Shortest woman in history

Pauline Musters (February 26, 1878 – March 1, 1895) was a Dutch woman. She is recognized by the Guinness World Records as the shortest woman ever recorded, standing at only 24 in tall.

==Life==
Musters was born in 1878 in Ossendrecht in North Brabant province, The Netherlands. She was the seventh child of carpenter Michiel Musters (1843–1889) and Anna Maria Couwenbergh. She had five sisters and three brothers. At birth she measured 11.8 in (30 cm). At age nine she was 1 ft 9.5 in (54.61 cm) and weighed 4 lb 5 oz.

When she was two years old, her father began showing her at fun fairs, and she toured since childhood. Pauline's celebrity meant unexpected wealth for her family: impresario Émile Grandsart offered her father the fourfold annual salary to let her appear in Grandsart's travelling theatre. Michiel Musters could buy several plots of land and on the facade of the house he built on Ossendrecht village street there were the words "Maison Princesse Pauline" written in golden letters.

After her father's death in 1889, Pauline toured with her Belgian brother-in-law Joseph "Sjef" Verschueren, her sister Cornelia's husband. First they travelled the Netherlands and Belgium, followed by Germany, France, and England (visiting Berlin, Paris, Bordeaux, London, and Liverpool, among others). At first, she was only put on display; later on she would perform in theatres, in the circus, or freak shows as a "living doll", thereby dancing, performing acrobatic acts, singing, and interacting with the audience. She drew up to 800 spectators. Soon she exclusively used the stage name "Princess Pauline". She would wear elegant fancy dresses that were tailored to measure. She spoke Flemish Dutch, French, German, and a little English.

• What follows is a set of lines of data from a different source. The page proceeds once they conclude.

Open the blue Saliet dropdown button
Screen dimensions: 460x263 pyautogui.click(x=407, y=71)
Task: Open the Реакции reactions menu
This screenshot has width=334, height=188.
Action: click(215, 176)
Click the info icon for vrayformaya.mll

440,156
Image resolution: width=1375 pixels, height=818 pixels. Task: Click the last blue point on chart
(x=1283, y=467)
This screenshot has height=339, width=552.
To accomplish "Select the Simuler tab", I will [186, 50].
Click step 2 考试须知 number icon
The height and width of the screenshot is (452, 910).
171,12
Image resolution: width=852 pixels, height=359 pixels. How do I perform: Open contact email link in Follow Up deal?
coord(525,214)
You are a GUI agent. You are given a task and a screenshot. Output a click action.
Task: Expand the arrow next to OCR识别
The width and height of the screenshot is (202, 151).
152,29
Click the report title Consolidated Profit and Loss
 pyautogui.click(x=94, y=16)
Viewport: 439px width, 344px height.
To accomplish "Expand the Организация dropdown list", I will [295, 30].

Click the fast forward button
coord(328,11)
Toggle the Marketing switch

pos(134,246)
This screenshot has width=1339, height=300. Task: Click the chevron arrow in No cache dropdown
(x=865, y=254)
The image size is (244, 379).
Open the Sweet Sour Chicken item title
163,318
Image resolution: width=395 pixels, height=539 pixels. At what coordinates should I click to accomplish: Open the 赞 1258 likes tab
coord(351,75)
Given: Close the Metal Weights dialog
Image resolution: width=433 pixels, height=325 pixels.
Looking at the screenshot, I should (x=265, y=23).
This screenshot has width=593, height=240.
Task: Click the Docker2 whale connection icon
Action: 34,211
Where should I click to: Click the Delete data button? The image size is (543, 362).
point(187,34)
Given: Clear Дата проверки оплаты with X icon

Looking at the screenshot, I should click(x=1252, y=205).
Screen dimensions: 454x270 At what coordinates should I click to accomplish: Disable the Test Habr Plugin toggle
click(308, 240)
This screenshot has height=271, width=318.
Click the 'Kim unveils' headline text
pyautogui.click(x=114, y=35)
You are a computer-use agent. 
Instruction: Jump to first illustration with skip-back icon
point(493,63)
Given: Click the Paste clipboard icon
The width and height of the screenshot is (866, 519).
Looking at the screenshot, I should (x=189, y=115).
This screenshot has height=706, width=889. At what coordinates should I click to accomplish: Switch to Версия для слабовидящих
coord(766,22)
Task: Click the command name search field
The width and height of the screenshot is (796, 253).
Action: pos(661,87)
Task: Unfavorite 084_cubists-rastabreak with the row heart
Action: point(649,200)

She was received, among others, by Queen Emma of the Netherlands and Emperor Wilhelm II of Germany.

In 1894, she was invited to the United States by an impresario. She made her debut on December 31, 1894, in Proctor's Theatre on Broadway, New York City, with whom Verschueren had concluded a contract for two years. She was very well received, and photographs of her were published in many newspapers. Every day she conducted three performances. To attract media attention, Verschueren had promised a reward of 12,000 Guilders to any person of at least 17 years of age who was smaller than Musters.

Pauline Musters was soon well liked in New York for her beauty and gracefulness; she was described as polite, calm, and gentle.

Two months after her arrival, Musters died in her hotel room from pneumonia and meningitis (by other sources from a cold and an illness of the chest), aggravated by use of alcohol, a few days after her 17th birthday. When an autopsy was performed on her, a weight of 8 lbs 11.4 oz (3.9 kg) and a size of 2 ft (61 cm) (due to some post mortem elongation) were stated.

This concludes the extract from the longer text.